We’ve recently run a survey to find out levels of user satisfaction with our web content management system (CMS). I guessed the answer before we started – everyone hates it! Levels of dissatisfaction are very high, with slow performance, poor usability and inflexibility the major gripes. Much of this is justified and there are some specific and significant issues with our current software that need rectifying.
But this is a general issue too. Everyone seems to hate their CMS. We hated our previous CMS. Colleagues who have worked in other organisations hated the CMS’s they used there. I’ve heard people at web conferences moaning about their CMS’s.
CMS’s seem to occupy a compromised middle ground that pleases no one. Web novices find them confusing both in concept and use; experts are frustrated by their inflexibility and the reigns they put on individual creativity; and admins spend a lot of their time servicing the CMS itself (upgrades, bugs, user support etc.) rather than concentrating on the websites produced by the software. Many are off-the-shelf products with fairly standard features that require significant customisation to do anything innovative or really useful. Expectations of different types of users are high, varied and conflicting. The software will almost certainly fail to deliver.

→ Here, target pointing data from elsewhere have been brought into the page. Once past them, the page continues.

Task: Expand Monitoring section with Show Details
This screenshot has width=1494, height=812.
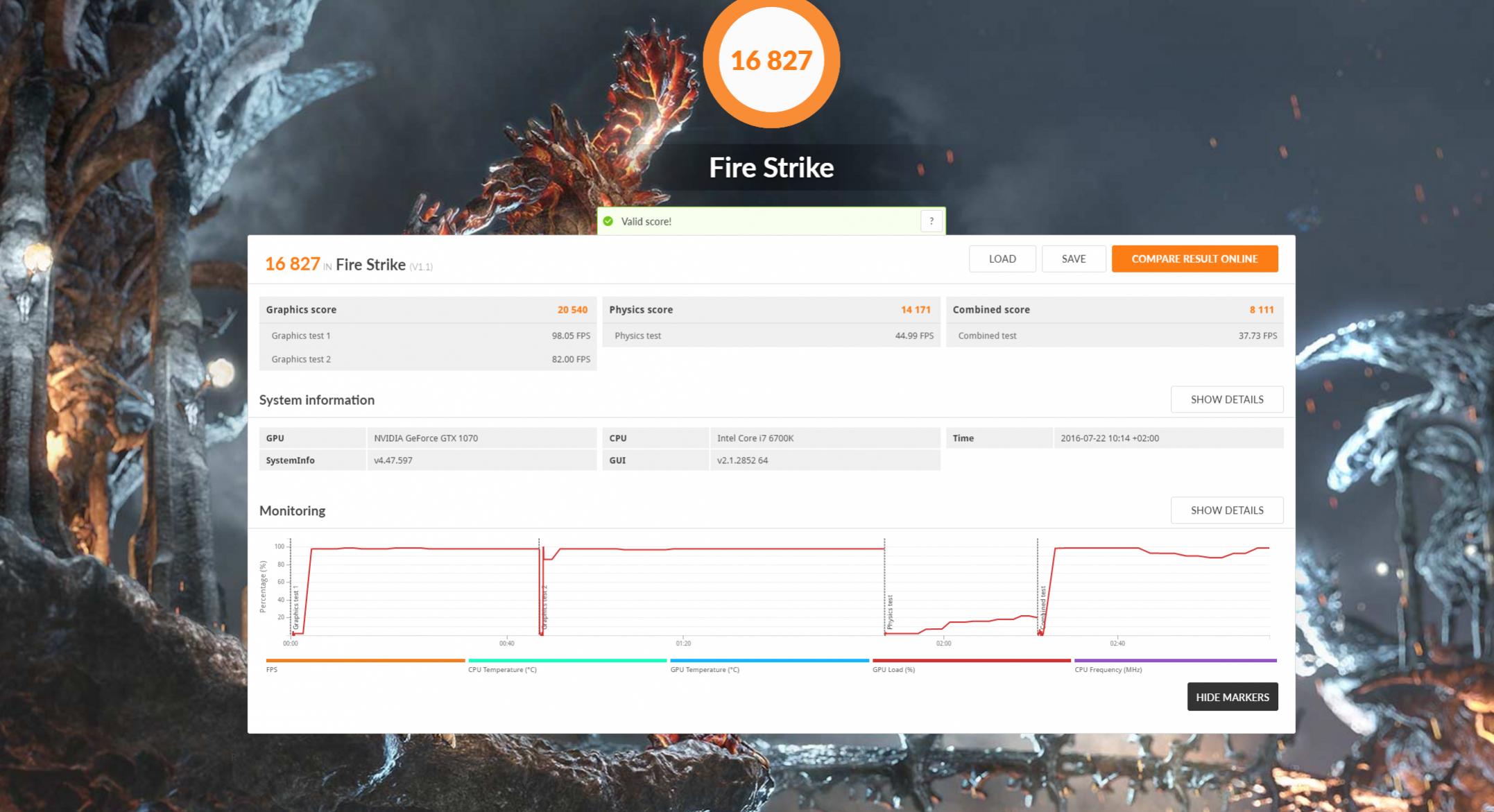Action: [1226, 510]
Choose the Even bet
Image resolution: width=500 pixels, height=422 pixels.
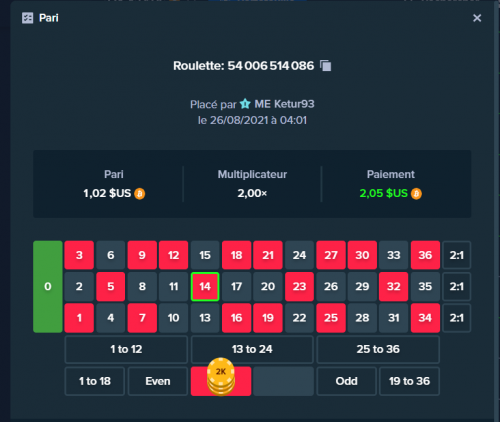pos(158,381)
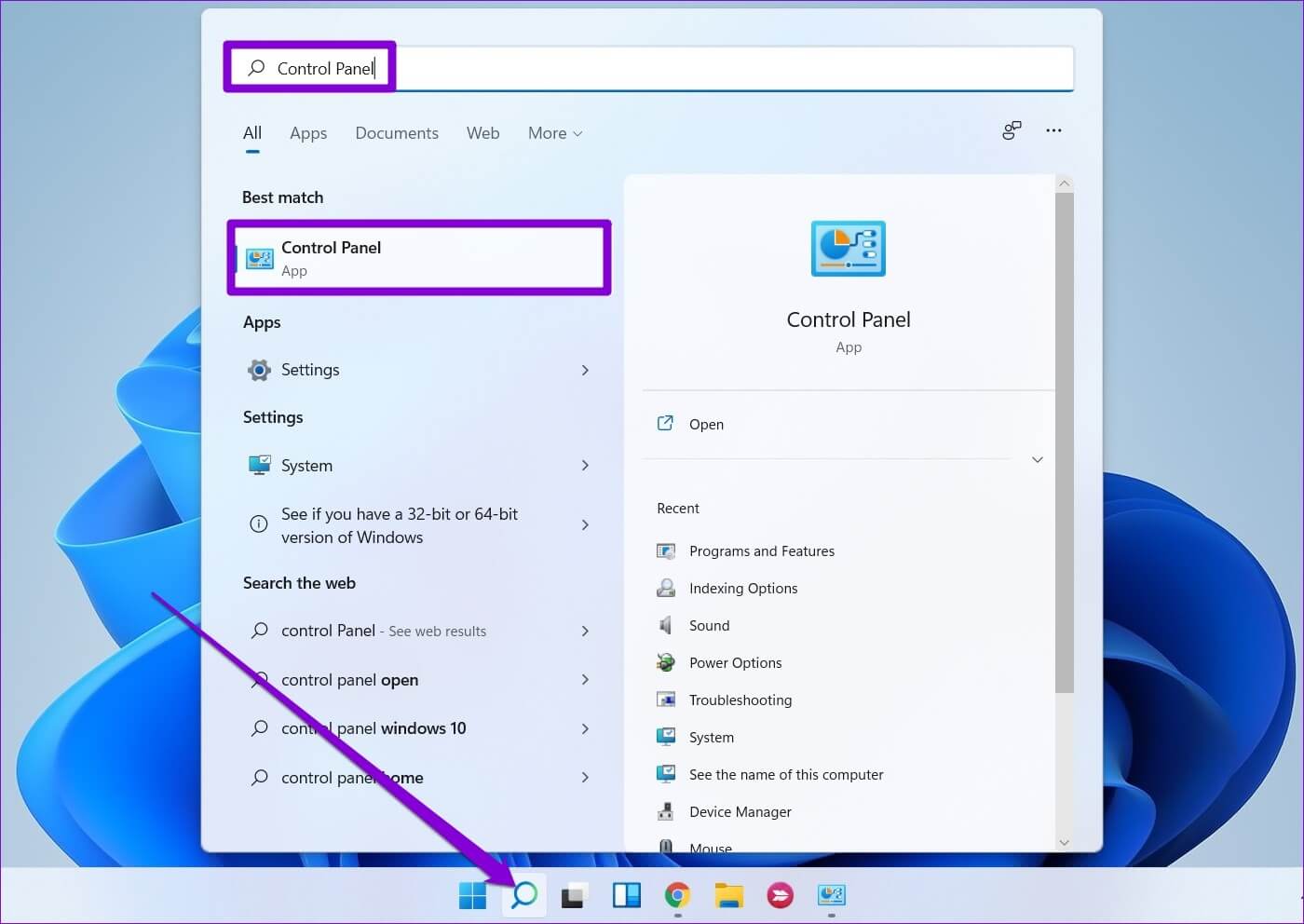The height and width of the screenshot is (924, 1304).
Task: Expand the More filter dropdown
Action: (555, 133)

Even if CMSs are fatally flawed, the one thing they could all improve on is usability which, in my experience, is often poor. Typically, the UI is designed by coders and it may make perfect sense from an object-orientated point of view but to the lay user it is baffling and clunky. And yet they are supposedly designed for the lay user to be able to work with websites without understanding any of the underlying technicalities. Vendors and developers across the board need to invest significantly more money and effort in UX and understanding user needs.
Is my hunch wrong – does anyone love their CMS? Is it easy, quick and flexible to use? Do all your user groups smile when talking about it? If so, what are you using?!